▶ **Exercise**
Arrange every line of the records below as a Markdown table with the columns Row and Line, numbering the rows in order and leaving out blank lines.

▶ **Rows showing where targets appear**
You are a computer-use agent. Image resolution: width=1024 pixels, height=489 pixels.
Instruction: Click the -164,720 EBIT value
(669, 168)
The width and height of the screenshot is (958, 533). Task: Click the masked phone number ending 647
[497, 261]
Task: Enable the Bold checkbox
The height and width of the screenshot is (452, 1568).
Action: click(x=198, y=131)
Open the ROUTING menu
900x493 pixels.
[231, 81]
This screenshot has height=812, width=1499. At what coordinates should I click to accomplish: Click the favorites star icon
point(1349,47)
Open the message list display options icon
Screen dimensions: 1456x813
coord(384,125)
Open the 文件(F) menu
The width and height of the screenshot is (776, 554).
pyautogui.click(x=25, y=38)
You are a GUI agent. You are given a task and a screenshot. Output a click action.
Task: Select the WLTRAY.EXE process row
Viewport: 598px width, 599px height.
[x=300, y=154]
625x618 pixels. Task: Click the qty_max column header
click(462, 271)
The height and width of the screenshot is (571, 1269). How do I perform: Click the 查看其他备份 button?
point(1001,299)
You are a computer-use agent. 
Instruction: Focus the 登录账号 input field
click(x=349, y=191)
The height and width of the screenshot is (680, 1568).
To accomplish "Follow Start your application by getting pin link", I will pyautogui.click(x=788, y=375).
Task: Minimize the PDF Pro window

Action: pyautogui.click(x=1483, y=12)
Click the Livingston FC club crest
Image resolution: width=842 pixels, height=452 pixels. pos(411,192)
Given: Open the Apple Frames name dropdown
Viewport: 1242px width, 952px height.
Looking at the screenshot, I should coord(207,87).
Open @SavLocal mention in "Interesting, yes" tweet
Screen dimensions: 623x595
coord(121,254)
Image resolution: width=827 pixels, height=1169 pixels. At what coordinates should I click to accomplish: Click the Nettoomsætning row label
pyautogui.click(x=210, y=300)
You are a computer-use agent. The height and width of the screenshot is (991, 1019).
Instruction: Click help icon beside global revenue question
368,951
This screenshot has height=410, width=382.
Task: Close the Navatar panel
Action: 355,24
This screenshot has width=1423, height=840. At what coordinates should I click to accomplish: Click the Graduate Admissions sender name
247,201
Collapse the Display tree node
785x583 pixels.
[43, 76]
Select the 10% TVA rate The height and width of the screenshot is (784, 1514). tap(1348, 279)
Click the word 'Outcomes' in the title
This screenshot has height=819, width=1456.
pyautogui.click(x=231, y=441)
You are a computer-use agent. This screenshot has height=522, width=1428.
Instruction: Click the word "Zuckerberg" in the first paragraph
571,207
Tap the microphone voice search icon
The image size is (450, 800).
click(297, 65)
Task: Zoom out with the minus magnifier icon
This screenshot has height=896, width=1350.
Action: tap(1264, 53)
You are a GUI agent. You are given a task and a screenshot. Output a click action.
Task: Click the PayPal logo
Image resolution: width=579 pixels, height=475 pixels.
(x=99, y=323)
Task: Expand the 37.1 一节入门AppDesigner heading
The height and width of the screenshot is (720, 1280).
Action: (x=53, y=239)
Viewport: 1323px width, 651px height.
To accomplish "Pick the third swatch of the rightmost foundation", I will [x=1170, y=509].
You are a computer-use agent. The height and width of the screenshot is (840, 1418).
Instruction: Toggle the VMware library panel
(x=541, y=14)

▶ **Solution to the problem**
| Row | Line |
|---|---|
| 1 | You are a computer-use agent. Image resolution: width=1024 pixels, height=489 pixels. |
| 2 | Instruction: Click the -164,720 EBIT value |
| 3 | (669, 168) |
| 4 | The width and height of the screenshot is (958, 533). Task: Click the masked phone number ending 647 |
| 5 | [497, 261] |
| 6 | Task: Enable the Bold checkbox |
| 7 | The height and width of the screenshot is (452, 1568). |
| 8 | Action: click(x=198, y=131) |
| 9 | Open the ROUTING menu |
| 10 | 900x493 pixels. |
| 11 | [231, 81] |
| 12 | This screenshot has height=812, width=1499. At what coordinates should I click to accomplish: Click the favorites star icon |
| 13 | point(1349,47) |
| 14 | Open the message list display options icon |
| 15 | Screen dimensions: 1456x813 |
| 16 | coord(384,125) |
| 17 | Open the 文件(F) menu |
| 18 | The width and height of the screenshot is (776, 554). |
| 19 | pyautogui.click(x=25, y=38) |
| 20 | You are a GUI agent. You are given a task and a screenshot. Output a click action. |
| 21 | Task: Select the WLTRAY.EXE process row |
| 22 | Viewport: 598px width, 599px height. |
| 23 | [x=300, y=154] |
| 24 | 625x618 pixels. Task: Click the qty_max column header |
| 25 | click(462, 271) |
| 26 | The height and width of the screenshot is (571, 1269). How do I perform: Click the 查看其他备份 button? |
| 27 | point(1001,299) |
| 28 | You are a computer-use agent.  |
| 29 | Instruction: Focus the 登录账号 input field |
| 30 | click(x=349, y=191) |
| 31 | The height and width of the screenshot is (680, 1568). |
| 32 | To accomplish "Follow Start your application by getting pin link", I will pyautogui.click(x=788, y=375). |
| 33 | Task: Minimize the PDF Pro window |
| 34 | Action: pyautogui.click(x=1483, y=12) |
| 35 | Click the Livingston FC club crest |
| 36 | Image resolution: width=842 pixels, height=452 pixels. pos(411,192) |
| 37 | Given: Open the Apple Frames name dropdown |
| 38 | Viewport: 1242px width, 952px height. |
| 39 | Looking at the screenshot, I should coord(207,87). |
| 40 | Open @SavLocal mention in "Interesting, yes" tweet |
| 41 | Screen dimensions: 623x595 |
| 42 | coord(121,254) |
| 43 | Image resolution: width=827 pixels, height=1169 pixels. At what coordinates should I click to accomplish: Click the Nettoomsætning row label |
| 44 | pyautogui.click(x=210, y=300) |
| 45 | You are a computer-use agent. The height and width of the screenshot is (991, 1019). |
| 46 | Instruction: Click help icon beside global revenue question |
| 47 | 368,951 |
| 48 | This screenshot has height=410, width=382. |
| 49 | Task: Close the Navatar panel |
| 50 | Action: 355,24 |
| 51 | This screenshot has width=1423, height=840. At what coordinates should I click to accomplish: Click the Graduate Admissions sender name |
| 52 | 247,201 |
| 53 | Collapse the Display tree node |
| 54 | 785x583 pixels. |
| 55 | [43, 76] |
| 56 | Select the 10% TVA rate The height and width of the screenshot is (784, 1514). tap(1348, 279) |
| 57 | Click the word 'Outcomes' in the title |
| 58 | This screenshot has height=819, width=1456. |
| 59 | pyautogui.click(x=231, y=441) |
| 60 | You are a computer-use agent. This screenshot has height=522, width=1428. |
| 61 | Instruction: Click the word "Zuckerberg" in the first paragraph |
| 62 | 571,207 |
| 63 | Tap the microphone voice search icon |
| 64 | The image size is (450, 800). |
| 65 | click(297, 65) |
| 66 | Task: Zoom out with the minus magnifier icon |
| 67 | This screenshot has height=896, width=1350. |
| 68 | Action: tap(1264, 53) |
| 69 | You are a GUI agent. You are given a task and a screenshot. Output a click action. |
| 70 | Task: Click the PayPal logo |
| 71 | Image resolution: width=579 pixels, height=475 pixels. |
| 72 | (x=99, y=323) |
| 73 | Task: Expand the 37.1 一节入门AppDesigner heading |
| 74 | The height and width of the screenshot is (720, 1280). |
| 75 | Action: (x=53, y=239) |
| 76 | Viewport: 1323px width, 651px height. |
| 77 | To accomplish "Pick the third swatch of the rightmost foundation", I will [x=1170, y=509]. |
| 78 | You are a computer-use agent. The height and width of the screenshot is (840, 1418). |
| 79 | Instruction: Toggle the VMware library panel |
| 80 | (x=541, y=14) |